Auch in den Wiesenlandschaften Sachsens war das Braunkehlchen einst ein weit verbreiteter Singvogel. Seit den 1960ern und 1970ern wird es jedoch zunehmend zurückgedrängt. Hauptursache dafür sind Lebensraumveränderungen, wie die Entwässerung von Feuchtgrünland oder die Umwandlung von Grünland in Acker, und unangepasste Bewirtschaftung, zum Beispiel die Nutzung von vorher ungenutzten Bereichen, zu zeitige oder häufige Mahd oder die Beweidung von Grünland während der Brutzeit.
Mittlerweile ist das Braunkehlchen in Sachsen stark gefährdet: Wurden bei der erstmaligen landesweiten Bestandserfassung von 1978 bis 1982 noch zwischen 2.500 und 5.000 Brutpaare gezählt, waren es zwischen 2004 und 2007 nur noch 1.500 bis 3.000. Für 2016 wurde das Vorkommen in Sachsen auf lediglich 500 bis 800 Brutpaare geschätzt. Rückzug findet das Braunkehlchen heute hauptsächlich in den kammnahen Lagen des Erzgebirges und in Bergbaufolgelandschaften.
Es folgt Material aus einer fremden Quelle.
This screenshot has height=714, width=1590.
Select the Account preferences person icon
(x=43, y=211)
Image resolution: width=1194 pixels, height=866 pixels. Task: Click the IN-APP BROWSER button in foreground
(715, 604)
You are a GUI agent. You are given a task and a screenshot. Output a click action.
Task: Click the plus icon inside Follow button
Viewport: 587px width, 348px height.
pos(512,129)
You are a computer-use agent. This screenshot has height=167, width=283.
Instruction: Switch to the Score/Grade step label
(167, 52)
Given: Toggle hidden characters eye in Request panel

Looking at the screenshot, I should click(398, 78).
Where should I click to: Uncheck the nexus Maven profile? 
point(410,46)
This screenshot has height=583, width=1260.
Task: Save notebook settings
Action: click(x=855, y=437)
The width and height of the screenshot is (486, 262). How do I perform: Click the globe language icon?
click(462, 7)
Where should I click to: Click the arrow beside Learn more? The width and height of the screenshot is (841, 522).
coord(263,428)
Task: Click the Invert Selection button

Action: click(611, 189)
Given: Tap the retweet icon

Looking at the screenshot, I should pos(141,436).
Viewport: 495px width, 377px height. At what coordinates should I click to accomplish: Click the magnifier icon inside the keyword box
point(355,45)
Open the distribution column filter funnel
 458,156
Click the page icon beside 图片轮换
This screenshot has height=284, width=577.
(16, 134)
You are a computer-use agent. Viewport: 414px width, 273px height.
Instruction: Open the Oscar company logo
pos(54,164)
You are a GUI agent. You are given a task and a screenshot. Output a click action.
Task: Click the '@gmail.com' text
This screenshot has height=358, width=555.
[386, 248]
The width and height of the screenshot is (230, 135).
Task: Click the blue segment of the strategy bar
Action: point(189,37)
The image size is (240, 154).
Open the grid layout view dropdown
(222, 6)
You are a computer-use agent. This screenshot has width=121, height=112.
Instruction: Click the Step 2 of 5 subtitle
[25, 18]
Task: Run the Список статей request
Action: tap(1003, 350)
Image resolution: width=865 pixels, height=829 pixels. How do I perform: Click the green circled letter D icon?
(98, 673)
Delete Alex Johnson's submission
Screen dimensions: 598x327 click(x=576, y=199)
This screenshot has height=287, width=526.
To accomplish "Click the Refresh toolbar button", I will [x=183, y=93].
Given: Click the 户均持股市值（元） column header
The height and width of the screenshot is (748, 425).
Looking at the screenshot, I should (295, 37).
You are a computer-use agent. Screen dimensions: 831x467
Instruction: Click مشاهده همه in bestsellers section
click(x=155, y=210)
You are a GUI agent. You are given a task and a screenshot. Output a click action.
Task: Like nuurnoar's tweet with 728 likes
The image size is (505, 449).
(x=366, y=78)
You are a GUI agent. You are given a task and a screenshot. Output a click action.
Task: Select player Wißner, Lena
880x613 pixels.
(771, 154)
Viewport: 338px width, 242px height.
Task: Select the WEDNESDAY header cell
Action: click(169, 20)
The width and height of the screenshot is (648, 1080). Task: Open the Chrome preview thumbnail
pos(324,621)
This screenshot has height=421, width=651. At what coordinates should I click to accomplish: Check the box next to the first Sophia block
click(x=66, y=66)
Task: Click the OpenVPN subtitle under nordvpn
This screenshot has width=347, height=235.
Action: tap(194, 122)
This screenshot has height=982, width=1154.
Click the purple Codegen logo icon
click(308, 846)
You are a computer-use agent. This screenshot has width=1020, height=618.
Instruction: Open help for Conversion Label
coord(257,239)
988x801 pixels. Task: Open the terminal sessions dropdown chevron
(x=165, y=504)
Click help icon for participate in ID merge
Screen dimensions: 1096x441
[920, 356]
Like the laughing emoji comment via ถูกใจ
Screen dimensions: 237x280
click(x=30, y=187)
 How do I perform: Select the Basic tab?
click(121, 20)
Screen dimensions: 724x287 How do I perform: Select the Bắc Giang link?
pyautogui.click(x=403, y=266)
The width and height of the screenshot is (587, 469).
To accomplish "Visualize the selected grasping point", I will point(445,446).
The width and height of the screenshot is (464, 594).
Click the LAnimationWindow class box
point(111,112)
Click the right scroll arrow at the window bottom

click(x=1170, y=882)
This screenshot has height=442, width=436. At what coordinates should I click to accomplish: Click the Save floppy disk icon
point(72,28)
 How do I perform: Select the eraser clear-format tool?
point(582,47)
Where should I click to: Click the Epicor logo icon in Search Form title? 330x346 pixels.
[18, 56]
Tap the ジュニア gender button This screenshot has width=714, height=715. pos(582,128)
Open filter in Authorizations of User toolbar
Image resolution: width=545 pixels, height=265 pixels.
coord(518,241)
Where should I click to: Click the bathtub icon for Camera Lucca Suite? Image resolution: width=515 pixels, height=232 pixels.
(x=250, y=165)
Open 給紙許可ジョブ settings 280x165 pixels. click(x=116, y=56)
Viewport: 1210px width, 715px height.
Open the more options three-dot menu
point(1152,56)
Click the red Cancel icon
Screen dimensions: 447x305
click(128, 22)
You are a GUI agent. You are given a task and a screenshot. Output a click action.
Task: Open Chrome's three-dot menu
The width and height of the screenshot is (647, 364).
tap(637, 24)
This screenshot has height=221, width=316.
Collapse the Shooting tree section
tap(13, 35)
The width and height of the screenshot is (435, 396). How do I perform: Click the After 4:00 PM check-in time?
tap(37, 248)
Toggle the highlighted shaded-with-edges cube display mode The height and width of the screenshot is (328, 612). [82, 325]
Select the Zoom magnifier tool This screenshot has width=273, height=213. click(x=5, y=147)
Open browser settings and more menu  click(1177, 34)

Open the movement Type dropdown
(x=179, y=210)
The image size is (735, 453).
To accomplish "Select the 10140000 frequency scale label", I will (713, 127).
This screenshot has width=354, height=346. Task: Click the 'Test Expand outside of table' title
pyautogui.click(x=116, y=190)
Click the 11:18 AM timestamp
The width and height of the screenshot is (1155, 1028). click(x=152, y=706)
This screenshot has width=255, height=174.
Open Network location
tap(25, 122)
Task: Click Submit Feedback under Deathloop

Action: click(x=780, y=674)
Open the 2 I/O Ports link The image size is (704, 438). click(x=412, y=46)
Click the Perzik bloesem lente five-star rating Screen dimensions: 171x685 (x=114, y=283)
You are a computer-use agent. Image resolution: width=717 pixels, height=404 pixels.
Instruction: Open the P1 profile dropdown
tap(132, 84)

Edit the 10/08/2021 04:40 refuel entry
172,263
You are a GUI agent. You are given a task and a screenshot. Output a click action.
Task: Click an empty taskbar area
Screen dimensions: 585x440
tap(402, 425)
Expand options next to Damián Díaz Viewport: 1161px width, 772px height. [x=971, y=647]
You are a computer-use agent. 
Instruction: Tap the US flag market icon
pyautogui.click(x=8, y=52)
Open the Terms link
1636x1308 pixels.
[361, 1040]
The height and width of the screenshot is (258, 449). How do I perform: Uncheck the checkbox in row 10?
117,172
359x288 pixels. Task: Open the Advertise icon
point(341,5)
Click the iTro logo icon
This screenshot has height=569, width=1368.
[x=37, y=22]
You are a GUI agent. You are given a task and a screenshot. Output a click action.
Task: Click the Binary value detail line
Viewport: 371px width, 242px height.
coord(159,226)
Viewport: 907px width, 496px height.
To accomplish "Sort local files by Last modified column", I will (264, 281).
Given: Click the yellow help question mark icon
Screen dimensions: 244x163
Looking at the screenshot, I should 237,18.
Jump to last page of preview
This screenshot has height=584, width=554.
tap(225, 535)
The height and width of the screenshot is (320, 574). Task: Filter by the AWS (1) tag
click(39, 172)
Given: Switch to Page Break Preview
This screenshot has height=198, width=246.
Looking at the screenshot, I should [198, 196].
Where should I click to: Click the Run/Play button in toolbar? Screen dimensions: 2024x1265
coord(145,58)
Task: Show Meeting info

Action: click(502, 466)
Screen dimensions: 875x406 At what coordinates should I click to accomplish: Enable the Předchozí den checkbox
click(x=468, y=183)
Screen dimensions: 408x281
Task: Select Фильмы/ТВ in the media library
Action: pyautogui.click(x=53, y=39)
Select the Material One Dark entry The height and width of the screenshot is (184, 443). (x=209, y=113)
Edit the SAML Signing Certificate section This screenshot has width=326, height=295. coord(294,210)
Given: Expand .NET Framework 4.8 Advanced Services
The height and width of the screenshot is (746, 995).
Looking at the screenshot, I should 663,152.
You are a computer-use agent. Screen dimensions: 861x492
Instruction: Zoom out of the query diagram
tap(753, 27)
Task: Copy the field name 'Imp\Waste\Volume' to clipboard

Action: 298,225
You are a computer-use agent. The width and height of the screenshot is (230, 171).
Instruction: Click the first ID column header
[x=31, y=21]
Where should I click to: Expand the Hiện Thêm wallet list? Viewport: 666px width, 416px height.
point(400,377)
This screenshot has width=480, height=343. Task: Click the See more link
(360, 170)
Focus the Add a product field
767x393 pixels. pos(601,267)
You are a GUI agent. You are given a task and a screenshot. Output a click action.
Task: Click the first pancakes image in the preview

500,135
Ein klares Nein zur intensiven Landwirtschaft
Schon 1987 führte der alarmierende Rückgang des Braunkehlchens zu seiner Wahl zum “Vogel des Jahres”. Mit der dritten öffentlichen Wahl schickt das ornithologisch begeisterte Deutschland nun eine klare Botschaft an Landwirtinnen und Landwirte, vor allem aber an die Politik: Denn für den Erhalt der Artenvielfalt braucht es eine vielfältige und ökologische Landwirtschaft. Wer im Alltag einen Beitrag zum Schutz der kleinen Singvögel leisten will, sollte daher auf den Kauf von heimischen, ökologisch produzierten Lebensmitteln achten und auf Pflanzenschutzmittel verzichten.